Stakes

How can the GM make the stakes important? That’s a pretty trad-oriented question, I think. In my mind at least, discussing the importance of “stakes” was one of the core topics at the root of so-called “story games” as they were being figured out back in the day.

I’m not sure the GM can make the stakes important. Something is only an incentive when the players feel incentivized. Thinking that the GM can, as phrased in this question, is putting the cart before the horse.

Thing is, players tell us what’s important allll the time. Just ask them. Or watch what they engage with: if they engage with a fictional element, it’s important to them. Likewise, if they just don’t then it’s gonna take a sales pitch to get them into your shiny new plot element. Which, as a facilitator, I’m not beyond. But my sales pitch always incorporates stuff they’ve already flagged.

You can’t do much about players who just lie. And oh gosh, they do. They do. They lie to themselves, they lie to each other, they lie to the GM. They might use various flagging techniques as anti-flags — my defenses against X are impenetrable because I don’t want to deal with this. Or the classic: I’m an orphaned drifter because I don’t want connections to be used against me. Not once, not ever have I stumbled across a player who actually wants to interrogate what life is like as an orphan or a drifter, as in what that’s cost them and how they came to live that way. It’s a tactical choice, not an editorial one.

I’ll still pitch softballs at obvious anti-flags, though, because I’m an eternal optimist.

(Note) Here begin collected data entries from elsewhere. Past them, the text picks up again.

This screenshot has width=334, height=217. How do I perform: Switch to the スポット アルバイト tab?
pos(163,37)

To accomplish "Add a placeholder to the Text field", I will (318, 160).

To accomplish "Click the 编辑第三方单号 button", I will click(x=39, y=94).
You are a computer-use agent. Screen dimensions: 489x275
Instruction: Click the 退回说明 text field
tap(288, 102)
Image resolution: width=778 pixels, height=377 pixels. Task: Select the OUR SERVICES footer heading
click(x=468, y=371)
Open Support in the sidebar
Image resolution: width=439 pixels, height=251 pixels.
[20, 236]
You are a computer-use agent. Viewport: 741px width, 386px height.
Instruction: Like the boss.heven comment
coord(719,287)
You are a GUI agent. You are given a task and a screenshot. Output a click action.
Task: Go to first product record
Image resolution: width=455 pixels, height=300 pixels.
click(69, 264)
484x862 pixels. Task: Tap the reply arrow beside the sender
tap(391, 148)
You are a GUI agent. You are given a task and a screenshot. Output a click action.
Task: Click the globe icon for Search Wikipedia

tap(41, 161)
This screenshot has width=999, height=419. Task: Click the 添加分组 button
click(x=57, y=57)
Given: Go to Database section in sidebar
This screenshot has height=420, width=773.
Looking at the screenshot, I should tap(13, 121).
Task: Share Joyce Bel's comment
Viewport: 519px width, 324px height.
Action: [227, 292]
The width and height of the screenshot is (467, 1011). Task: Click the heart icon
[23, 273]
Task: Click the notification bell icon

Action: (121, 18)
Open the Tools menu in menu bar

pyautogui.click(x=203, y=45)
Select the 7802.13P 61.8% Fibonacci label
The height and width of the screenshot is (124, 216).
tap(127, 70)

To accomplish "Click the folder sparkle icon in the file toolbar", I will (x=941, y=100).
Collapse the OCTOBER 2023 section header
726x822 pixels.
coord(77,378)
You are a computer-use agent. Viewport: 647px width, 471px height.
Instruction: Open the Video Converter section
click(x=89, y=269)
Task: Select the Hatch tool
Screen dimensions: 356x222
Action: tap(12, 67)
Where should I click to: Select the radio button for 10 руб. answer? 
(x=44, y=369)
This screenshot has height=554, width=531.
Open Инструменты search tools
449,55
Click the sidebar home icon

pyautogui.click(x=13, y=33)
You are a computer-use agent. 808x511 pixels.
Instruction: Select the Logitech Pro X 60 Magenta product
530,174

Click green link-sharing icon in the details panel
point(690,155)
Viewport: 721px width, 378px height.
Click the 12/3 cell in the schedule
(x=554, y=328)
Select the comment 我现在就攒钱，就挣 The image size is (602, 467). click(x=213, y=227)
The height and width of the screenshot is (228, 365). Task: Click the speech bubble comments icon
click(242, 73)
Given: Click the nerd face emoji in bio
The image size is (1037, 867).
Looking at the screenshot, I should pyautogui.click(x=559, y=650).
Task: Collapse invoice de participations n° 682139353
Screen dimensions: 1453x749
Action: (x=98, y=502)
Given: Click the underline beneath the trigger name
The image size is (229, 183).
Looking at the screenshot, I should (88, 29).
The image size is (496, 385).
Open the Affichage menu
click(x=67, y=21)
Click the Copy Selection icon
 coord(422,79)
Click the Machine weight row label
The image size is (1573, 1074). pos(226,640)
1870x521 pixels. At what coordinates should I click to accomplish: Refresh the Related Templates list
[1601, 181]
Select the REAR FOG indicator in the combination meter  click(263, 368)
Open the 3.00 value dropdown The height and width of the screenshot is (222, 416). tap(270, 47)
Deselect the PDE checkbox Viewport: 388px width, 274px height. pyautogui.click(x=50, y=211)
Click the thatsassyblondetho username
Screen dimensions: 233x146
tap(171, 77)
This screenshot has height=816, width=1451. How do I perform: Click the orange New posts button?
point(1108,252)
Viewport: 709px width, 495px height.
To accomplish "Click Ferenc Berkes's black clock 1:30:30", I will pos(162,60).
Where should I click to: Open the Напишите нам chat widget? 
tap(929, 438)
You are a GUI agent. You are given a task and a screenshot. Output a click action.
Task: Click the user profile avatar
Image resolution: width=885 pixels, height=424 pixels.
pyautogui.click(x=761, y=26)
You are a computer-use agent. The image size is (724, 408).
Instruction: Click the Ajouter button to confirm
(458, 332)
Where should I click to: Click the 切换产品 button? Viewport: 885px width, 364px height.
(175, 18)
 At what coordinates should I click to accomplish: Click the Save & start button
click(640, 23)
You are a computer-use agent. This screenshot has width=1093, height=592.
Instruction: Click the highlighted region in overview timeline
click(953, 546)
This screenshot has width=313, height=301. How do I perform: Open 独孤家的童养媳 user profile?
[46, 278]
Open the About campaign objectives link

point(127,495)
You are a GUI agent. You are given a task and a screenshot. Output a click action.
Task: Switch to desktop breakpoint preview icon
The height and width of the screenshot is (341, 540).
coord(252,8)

Bret Gillan has this funny story he told me about learning to play Burning Wheel. In BW, a core conceit of the game is the clear and actionable flag: the Belief. In practice, they serve as a to-do list and a contract with the GM that this is the stuff I care about, and how I care about it. The incentive structure around Beliefs (and Instincts and Traits, and the interaction between all three) doesn’t quite reinforce that, because there are economic reasons to engineer lots of internal conflicts among one’s flags. Best you can do is hope the economic incentives are incentivizing enough for the player to be truthful and actually care to chase the flags that exist because they create great drama.

There’s a perfectly good admonition in Burning Wheel that says “challenge their Beliefs.” Which at first sounds pretty straightforward! But Bret tells this story where he’s like but what does that even mean? (He also waves his hands around and bugs his eyes out, like the Zen student who’s gotten smacked by the teacher Rinzai-style but didn’t get the flash of insight.) And he’s right. Does it mean put up endless obstacles? That can get not-fun real fast. Does it mean question the players’ veracity? Oh boy, now it’s an interrogation. BW Gold, and in particular the Codex, goes into a lot better detail about best practices around challenging Beliefs. That material is pretty portable between other games where personal flags are important, but it took literally years to build up the body of work to a point where it could be taught and not just observed. That, to me, points at how little this hobby has cared about “stakes that matter” beyond advancement and hoarding treasure.

On that note! “Save the world” has got to be the most tedious “important stake,” am I right? How many times can we do this? How often does it get tossed out there completely out of context of any character’s personal stakes? I guess we have shitty adventure movies to thank for that.

Dunno, friends. I keep circling around the idea that the only stakes that are important are the ones the players agree to care about. It’s not really even on the GM’s to-do list, other than to push and prod and recontextualize, and even then you have to have players who find this fun and not just a series of no-win situations.

0 thoughts on “Stakes”

  1. Stakes that matter: are there enough Orks behind that door to give me the XPs I need to level up? If not, why are we wasting time here.

    Seriously, some people make this role-playing thing way more complicated than it needs to be.